## [Information given]
▶

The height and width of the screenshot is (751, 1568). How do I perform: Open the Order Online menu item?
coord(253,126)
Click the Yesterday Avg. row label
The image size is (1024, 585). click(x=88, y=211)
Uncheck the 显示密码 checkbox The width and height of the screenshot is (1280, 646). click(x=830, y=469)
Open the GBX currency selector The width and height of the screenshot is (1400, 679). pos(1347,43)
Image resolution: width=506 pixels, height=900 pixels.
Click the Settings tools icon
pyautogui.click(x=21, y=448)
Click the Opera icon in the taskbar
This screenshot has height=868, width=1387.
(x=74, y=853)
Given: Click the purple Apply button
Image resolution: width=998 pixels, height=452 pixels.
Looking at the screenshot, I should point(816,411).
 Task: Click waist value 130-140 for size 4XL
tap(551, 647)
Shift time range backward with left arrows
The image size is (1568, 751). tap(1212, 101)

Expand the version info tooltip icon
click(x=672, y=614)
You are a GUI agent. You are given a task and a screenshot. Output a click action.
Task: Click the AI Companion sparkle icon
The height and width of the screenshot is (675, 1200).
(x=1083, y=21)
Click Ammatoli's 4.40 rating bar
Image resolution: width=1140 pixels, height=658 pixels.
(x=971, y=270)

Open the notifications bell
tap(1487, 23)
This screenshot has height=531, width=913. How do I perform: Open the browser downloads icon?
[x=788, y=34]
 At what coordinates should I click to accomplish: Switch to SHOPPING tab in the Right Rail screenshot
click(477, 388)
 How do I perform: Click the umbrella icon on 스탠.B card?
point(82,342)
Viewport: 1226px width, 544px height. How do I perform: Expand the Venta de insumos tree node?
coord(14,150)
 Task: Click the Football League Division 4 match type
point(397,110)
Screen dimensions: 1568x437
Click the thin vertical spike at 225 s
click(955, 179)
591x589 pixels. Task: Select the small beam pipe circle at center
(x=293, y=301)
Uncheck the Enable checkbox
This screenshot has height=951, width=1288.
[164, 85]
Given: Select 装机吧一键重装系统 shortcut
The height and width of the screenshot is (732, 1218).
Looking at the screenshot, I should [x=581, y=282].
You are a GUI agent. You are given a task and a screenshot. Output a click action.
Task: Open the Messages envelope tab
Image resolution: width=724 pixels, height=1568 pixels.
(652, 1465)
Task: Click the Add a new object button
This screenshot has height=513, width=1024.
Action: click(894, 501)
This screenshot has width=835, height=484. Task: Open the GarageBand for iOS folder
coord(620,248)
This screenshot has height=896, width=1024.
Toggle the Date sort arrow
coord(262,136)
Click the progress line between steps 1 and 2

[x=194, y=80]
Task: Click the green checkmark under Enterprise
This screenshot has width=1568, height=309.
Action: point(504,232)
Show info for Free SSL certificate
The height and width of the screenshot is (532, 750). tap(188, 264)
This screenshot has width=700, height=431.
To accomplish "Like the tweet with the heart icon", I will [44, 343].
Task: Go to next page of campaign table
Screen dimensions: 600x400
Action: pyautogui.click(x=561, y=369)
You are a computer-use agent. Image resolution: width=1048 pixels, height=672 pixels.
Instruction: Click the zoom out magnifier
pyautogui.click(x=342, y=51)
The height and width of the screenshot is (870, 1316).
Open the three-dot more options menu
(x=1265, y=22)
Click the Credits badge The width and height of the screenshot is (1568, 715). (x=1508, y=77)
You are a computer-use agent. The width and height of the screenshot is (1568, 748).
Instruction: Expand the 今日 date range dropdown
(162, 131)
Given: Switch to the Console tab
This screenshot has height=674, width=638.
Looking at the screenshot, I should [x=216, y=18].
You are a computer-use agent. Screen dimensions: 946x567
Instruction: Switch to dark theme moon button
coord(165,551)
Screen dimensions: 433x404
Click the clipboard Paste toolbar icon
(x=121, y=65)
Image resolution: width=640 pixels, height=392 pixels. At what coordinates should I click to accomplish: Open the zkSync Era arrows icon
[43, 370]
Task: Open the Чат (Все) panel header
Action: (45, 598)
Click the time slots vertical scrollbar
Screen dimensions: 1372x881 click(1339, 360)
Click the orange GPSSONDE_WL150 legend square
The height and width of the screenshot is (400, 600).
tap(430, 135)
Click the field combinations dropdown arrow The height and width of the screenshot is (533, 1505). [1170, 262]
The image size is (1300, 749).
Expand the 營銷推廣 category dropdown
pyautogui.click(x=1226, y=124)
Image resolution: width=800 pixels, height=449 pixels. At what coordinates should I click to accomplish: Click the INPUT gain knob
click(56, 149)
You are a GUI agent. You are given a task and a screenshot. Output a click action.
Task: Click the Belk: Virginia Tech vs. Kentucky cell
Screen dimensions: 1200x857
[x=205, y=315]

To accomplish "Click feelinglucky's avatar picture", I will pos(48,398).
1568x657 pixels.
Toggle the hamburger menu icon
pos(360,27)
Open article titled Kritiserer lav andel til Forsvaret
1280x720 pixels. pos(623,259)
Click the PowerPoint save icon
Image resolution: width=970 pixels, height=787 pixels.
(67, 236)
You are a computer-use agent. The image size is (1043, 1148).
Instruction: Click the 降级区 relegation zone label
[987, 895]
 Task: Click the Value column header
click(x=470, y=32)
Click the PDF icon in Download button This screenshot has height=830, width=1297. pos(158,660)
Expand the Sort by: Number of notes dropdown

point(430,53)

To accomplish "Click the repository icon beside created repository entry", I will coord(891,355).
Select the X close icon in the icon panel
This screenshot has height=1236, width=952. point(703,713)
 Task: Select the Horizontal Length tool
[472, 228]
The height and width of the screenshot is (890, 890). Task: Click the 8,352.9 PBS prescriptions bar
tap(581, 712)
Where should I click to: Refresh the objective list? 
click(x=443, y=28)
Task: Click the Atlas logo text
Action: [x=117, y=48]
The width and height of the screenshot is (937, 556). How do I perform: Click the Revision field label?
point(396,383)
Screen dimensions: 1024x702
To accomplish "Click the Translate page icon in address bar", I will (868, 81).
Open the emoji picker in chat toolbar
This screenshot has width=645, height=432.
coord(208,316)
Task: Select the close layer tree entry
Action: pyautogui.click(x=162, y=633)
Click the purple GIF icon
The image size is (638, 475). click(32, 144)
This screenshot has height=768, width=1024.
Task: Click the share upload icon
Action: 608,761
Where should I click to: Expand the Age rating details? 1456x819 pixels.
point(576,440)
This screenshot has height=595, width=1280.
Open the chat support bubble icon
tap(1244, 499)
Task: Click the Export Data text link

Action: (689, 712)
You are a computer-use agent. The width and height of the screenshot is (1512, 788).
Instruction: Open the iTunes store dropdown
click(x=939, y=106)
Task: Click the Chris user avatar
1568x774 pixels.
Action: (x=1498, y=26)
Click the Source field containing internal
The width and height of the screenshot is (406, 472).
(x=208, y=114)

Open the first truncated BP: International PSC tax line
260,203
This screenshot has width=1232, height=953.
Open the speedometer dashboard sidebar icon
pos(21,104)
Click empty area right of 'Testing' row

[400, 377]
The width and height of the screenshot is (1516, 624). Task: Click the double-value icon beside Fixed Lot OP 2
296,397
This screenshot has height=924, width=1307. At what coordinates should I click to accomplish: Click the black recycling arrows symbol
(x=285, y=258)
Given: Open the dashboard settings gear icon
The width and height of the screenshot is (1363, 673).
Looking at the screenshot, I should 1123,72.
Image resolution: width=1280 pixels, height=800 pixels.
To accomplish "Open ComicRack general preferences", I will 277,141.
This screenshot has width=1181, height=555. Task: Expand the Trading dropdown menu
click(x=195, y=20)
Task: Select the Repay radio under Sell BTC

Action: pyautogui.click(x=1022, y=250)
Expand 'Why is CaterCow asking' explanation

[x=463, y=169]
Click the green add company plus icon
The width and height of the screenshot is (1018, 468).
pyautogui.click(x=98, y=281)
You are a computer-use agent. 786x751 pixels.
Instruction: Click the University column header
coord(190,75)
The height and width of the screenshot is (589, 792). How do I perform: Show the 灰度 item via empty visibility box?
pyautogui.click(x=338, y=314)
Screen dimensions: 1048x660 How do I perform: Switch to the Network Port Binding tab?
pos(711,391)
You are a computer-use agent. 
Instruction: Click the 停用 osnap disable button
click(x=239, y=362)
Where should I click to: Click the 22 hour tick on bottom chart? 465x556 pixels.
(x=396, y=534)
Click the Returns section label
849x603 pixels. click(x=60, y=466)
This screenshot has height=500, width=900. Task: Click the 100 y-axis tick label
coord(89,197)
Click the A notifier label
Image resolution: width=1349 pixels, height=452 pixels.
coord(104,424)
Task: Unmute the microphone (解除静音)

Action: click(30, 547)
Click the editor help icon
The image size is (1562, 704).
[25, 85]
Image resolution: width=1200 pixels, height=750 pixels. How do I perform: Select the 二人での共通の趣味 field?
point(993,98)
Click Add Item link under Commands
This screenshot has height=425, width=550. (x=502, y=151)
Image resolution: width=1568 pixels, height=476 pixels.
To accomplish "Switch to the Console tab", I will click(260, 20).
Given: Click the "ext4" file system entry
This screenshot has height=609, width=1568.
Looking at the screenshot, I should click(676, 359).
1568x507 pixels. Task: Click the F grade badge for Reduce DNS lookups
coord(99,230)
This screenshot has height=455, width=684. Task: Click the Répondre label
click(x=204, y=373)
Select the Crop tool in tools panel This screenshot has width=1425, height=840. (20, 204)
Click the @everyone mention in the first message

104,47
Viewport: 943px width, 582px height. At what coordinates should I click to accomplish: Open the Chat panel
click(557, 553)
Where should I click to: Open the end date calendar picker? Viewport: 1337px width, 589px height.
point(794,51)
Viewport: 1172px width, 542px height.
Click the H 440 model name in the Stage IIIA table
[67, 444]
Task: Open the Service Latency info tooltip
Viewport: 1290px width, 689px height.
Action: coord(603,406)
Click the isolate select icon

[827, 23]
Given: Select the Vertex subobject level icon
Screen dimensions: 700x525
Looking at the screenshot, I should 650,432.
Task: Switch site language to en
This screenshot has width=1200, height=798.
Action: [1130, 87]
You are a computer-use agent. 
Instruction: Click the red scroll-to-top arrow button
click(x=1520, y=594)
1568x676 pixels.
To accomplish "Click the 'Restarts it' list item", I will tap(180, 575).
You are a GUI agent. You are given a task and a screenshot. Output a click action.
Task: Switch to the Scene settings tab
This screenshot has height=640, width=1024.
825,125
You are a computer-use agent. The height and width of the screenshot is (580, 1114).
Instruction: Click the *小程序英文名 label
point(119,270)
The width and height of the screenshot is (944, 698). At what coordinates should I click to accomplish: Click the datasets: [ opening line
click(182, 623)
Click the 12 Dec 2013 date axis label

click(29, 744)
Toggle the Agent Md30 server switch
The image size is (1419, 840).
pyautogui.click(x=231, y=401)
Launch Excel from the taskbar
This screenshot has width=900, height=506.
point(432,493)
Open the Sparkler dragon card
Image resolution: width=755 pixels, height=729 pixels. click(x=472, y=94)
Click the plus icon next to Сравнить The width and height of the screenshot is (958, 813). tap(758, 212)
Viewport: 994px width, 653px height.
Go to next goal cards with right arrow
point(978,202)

◀

Here the job is to output the lines from the start of the material through the line with "Uncheck the 显示密码", inclusive, exactly and with nothing else.

The height and width of the screenshot is (751, 1568). How do I perform: Open the Order Online menu item?
coord(253,126)
Click the Yesterday Avg. row label
The image size is (1024, 585). click(x=88, y=211)
Uncheck the 显示密码 checkbox The width and height of the screenshot is (1280, 646). click(x=830, y=469)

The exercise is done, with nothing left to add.